Required work: Restating every entry exactly is the whole task.

■ ■ ■ ■

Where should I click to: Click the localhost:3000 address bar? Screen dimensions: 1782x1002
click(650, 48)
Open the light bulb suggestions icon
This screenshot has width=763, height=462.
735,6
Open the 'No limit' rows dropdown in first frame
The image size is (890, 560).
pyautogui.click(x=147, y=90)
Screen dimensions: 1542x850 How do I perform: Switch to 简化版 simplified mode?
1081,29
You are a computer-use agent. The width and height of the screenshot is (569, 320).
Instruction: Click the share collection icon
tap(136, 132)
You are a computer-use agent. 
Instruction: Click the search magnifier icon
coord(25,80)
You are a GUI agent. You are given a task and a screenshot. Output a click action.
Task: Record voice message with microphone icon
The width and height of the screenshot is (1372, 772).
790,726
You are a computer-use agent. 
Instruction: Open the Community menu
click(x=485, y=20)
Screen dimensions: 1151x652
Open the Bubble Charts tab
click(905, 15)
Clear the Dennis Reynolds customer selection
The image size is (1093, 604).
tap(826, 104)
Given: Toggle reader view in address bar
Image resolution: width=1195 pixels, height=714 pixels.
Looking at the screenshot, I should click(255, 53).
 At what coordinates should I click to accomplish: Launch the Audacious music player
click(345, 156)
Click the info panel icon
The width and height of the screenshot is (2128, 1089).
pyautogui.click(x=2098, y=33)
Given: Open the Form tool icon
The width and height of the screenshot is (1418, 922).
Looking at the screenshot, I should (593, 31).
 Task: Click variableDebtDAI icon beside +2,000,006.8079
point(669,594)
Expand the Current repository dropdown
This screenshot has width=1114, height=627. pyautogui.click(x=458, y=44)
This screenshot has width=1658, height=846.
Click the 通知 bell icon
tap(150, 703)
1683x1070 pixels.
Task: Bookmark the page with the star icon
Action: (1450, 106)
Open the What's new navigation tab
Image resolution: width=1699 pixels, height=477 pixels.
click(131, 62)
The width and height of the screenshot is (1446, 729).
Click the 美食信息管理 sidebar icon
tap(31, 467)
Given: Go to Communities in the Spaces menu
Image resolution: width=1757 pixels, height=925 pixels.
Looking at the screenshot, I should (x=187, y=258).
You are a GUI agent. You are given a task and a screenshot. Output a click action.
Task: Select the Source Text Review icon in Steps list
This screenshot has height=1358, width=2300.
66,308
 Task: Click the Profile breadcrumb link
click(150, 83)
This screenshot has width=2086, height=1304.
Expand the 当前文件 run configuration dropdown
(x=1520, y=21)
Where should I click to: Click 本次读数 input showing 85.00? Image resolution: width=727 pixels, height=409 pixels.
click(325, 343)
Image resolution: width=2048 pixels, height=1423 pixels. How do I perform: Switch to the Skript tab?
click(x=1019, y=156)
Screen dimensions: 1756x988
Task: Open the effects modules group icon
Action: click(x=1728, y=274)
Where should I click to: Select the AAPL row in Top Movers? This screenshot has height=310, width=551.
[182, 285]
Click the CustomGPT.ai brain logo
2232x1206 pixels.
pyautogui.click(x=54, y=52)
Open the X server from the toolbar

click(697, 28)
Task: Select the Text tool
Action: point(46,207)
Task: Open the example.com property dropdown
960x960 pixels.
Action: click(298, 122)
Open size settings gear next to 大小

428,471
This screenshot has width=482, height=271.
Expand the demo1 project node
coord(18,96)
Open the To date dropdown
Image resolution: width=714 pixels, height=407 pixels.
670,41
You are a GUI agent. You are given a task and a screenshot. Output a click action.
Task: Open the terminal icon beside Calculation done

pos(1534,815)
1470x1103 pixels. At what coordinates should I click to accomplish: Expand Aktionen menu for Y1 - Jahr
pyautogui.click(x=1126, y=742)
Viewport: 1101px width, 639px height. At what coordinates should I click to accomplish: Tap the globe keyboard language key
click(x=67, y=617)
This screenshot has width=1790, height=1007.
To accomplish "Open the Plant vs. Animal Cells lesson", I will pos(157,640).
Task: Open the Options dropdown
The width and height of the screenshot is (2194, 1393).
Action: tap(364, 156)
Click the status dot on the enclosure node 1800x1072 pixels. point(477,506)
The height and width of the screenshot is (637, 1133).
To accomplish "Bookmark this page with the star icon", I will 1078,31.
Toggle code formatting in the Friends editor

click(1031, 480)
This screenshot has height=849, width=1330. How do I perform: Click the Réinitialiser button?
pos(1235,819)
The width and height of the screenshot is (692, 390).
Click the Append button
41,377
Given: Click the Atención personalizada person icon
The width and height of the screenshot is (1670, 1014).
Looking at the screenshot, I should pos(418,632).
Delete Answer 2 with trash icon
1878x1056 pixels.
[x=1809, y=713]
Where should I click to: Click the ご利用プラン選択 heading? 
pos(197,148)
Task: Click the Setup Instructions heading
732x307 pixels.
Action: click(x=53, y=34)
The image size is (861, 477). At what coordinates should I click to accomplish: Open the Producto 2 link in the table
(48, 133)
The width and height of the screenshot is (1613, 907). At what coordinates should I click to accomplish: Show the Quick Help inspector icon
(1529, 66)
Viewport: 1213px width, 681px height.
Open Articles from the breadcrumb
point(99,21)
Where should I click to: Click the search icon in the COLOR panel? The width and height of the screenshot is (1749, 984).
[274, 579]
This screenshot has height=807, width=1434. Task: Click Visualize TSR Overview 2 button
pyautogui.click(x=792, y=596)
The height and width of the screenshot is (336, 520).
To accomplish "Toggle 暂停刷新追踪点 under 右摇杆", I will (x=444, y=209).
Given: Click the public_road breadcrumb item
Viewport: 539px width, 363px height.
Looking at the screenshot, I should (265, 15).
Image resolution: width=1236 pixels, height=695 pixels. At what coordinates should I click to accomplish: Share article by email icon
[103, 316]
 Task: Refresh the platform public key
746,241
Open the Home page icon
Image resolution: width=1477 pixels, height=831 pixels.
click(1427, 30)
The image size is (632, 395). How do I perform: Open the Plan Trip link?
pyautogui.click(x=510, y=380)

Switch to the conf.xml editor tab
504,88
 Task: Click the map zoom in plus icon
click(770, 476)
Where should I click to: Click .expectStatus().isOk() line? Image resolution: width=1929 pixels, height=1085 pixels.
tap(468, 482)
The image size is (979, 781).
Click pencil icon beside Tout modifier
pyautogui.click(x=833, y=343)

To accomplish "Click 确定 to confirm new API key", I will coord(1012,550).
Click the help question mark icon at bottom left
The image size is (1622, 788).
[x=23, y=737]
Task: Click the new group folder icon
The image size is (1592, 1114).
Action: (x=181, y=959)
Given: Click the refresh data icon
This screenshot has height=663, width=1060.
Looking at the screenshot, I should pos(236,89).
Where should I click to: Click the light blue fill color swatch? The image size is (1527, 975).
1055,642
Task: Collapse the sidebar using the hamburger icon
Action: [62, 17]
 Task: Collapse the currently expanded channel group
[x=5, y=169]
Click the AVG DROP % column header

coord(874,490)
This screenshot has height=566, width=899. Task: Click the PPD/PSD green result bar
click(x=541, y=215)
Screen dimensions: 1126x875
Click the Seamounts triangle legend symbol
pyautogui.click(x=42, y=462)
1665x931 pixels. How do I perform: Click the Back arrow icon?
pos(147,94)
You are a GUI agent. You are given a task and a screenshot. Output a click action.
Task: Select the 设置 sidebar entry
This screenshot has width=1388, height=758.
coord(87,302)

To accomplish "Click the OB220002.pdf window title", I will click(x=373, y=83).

■ ■ ■ ■

Written answer:
Where should I click to: Click the localhost:3000 address bar? Screen dimensions: 1782x1002
click(650, 48)
Open the light bulb suggestions icon
This screenshot has width=763, height=462.
735,6
Open the 'No limit' rows dropdown in first frame
The image size is (890, 560).
pyautogui.click(x=147, y=90)
Screen dimensions: 1542x850 How do I perform: Switch to 简化版 simplified mode?
1081,29
You are a computer-use agent. The width and height of the screenshot is (569, 320).
Instruction: Click the share collection icon
tap(136, 132)
You are a computer-use agent. 
Instruction: Click the search magnifier icon
coord(25,80)
You are a GUI agent. You are given a task and a screenshot. Output a click action.
Task: Record voice message with microphone icon
The width and height of the screenshot is (1372, 772).
790,726
You are a computer-use agent. 
Instruction: Open the Community menu
click(x=485, y=20)
Screen dimensions: 1151x652
Open the Bubble Charts tab
click(905, 15)
Clear the Dennis Reynolds customer selection
The image size is (1093, 604).
tap(826, 104)
Given: Toggle reader view in address bar
Image resolution: width=1195 pixels, height=714 pixels.
Looking at the screenshot, I should click(255, 53).
 At what coordinates should I click to accomplish: Launch the Audacious music player
click(345, 156)
Click the info panel icon
The width and height of the screenshot is (2128, 1089).
pyautogui.click(x=2098, y=33)
Given: Open the Form tool icon
The width and height of the screenshot is (1418, 922).
Looking at the screenshot, I should (593, 31).
 Task: Click variableDebtDAI icon beside +2,000,006.8079
point(669,594)
Expand the Current repository dropdown
This screenshot has width=1114, height=627. pyautogui.click(x=458, y=44)
This screenshot has width=1658, height=846.
Click the 通知 bell icon
tap(150, 703)
1683x1070 pixels.
Task: Bookmark the page with the star icon
Action: (1450, 106)
Open the What's new navigation tab
Image resolution: width=1699 pixels, height=477 pixels.
click(131, 62)
The width and height of the screenshot is (1446, 729).
Click the 美食信息管理 sidebar icon
tap(31, 467)
Given: Go to Communities in the Spaces menu
Image resolution: width=1757 pixels, height=925 pixels.
Looking at the screenshot, I should (x=187, y=258).
You are a GUI agent. You are given a task and a screenshot. Output a click action.
Task: Select the Source Text Review icon in Steps list
This screenshot has height=1358, width=2300.
66,308
 Task: Click the Profile breadcrumb link
click(150, 83)
This screenshot has width=2086, height=1304.
Expand the 当前文件 run configuration dropdown
(x=1520, y=21)
Where should I click to: Click 本次读数 input showing 85.00? Image resolution: width=727 pixels, height=409 pixels.
click(325, 343)
Image resolution: width=2048 pixels, height=1423 pixels. How do I perform: Switch to the Skript tab?
click(x=1019, y=156)
Screen dimensions: 1756x988
Task: Open the effects modules group icon
Action: click(x=1728, y=274)
Where should I click to: Select the AAPL row in Top Movers? This screenshot has height=310, width=551.
[182, 285]
Click the CustomGPT.ai brain logo
2232x1206 pixels.
pyautogui.click(x=54, y=52)
Open the X server from the toolbar

click(697, 28)
Task: Select the Text tool
Action: point(46,207)
Task: Open the example.com property dropdown
960x960 pixels.
Action: click(298, 122)
Open size settings gear next to 大小

428,471
This screenshot has width=482, height=271.
Expand the demo1 project node
coord(18,96)
Open the To date dropdown
Image resolution: width=714 pixels, height=407 pixels.
670,41
You are a GUI agent. You are given a task and a screenshot. Output a click action.
Task: Open the terminal icon beside Calculation done

pos(1534,815)
1470x1103 pixels. At what coordinates should I click to accomplish: Expand Aktionen menu for Y1 - Jahr
pyautogui.click(x=1126, y=742)
Viewport: 1101px width, 639px height. At what coordinates should I click to accomplish: Tap the globe keyboard language key
click(x=67, y=617)
This screenshot has width=1790, height=1007.
To accomplish "Open the Plant vs. Animal Cells lesson", I will pos(157,640).
Task: Open the Options dropdown
The width and height of the screenshot is (2194, 1393).
Action: tap(364, 156)
Click the status dot on the enclosure node 1800x1072 pixels. point(477,506)
The height and width of the screenshot is (637, 1133).
To accomplish "Bookmark this page with the star icon", I will 1078,31.
Toggle code formatting in the Friends editor

click(1031, 480)
This screenshot has height=849, width=1330. How do I perform: Click the Réinitialiser button?
pos(1235,819)
The width and height of the screenshot is (692, 390).
Click the Append button
41,377
Given: Click the Atención personalizada person icon
The width and height of the screenshot is (1670, 1014).
Looking at the screenshot, I should pos(418,632).
Delete Answer 2 with trash icon
1878x1056 pixels.
[x=1809, y=713]
Where should I click to: Click the ご利用プラン選択 heading? 
pos(197,148)
Task: Click the Setup Instructions heading
732x307 pixels.
Action: click(x=53, y=34)
The image size is (861, 477). At what coordinates should I click to accomplish: Open the Producto 2 link in the table
(48, 133)
The width and height of the screenshot is (1613, 907). At what coordinates should I click to accomplish: Show the Quick Help inspector icon
(1529, 66)
Viewport: 1213px width, 681px height.
Open Articles from the breadcrumb
point(99,21)
Where should I click to: Click the search icon in the COLOR panel? The width and height of the screenshot is (1749, 984).
[274, 579]
This screenshot has height=807, width=1434. Task: Click Visualize TSR Overview 2 button
pyautogui.click(x=792, y=596)
The height and width of the screenshot is (336, 520).
To accomplish "Toggle 暂停刷新追踪点 under 右摇杆", I will (x=444, y=209).
Given: Click the public_road breadcrumb item
Viewport: 539px width, 363px height.
Looking at the screenshot, I should (265, 15).
Image resolution: width=1236 pixels, height=695 pixels. At what coordinates should I click to accomplish: Share article by email icon
[103, 316]
 Task: Refresh the platform public key
746,241
Open the Home page icon
Image resolution: width=1477 pixels, height=831 pixels.
click(1427, 30)
The image size is (632, 395). How do I perform: Open the Plan Trip link?
pyautogui.click(x=510, y=380)

Switch to the conf.xml editor tab
504,88
 Task: Click the map zoom in plus icon
click(770, 476)
Where should I click to: Click .expectStatus().isOk() line? Image resolution: width=1929 pixels, height=1085 pixels.
tap(468, 482)
The image size is (979, 781).
Click pencil icon beside Tout modifier
pyautogui.click(x=833, y=343)

To accomplish "Click 确定 to confirm new API key", I will coord(1012,550).
Click the help question mark icon at bottom left
The image size is (1622, 788).
[x=23, y=737]
Task: Click the new group folder icon
The image size is (1592, 1114).
Action: (x=181, y=959)
Given: Click the refresh data icon
This screenshot has height=663, width=1060.
Looking at the screenshot, I should pos(236,89).
Where should I click to: Click the light blue fill color swatch? The image size is (1527, 975).
1055,642
Task: Collapse the sidebar using the hamburger icon
Action: [62, 17]
 Task: Collapse the currently expanded channel group
[x=5, y=169]
Click the AVG DROP % column header

coord(874,490)
This screenshot has height=566, width=899. Task: Click the PPD/PSD green result bar
click(x=541, y=215)
Screen dimensions: 1126x875
Click the Seamounts triangle legend symbol
pyautogui.click(x=42, y=462)
1665x931 pixels. How do I perform: Click the Back arrow icon?
pos(147,94)
You are a GUI agent. You are given a task and a screenshot. Output a click action.
Task: Select the 设置 sidebar entry
This screenshot has width=1388, height=758.
coord(87,302)

To accomplish "Click the OB220002.pdf window title", I will click(x=373, y=83).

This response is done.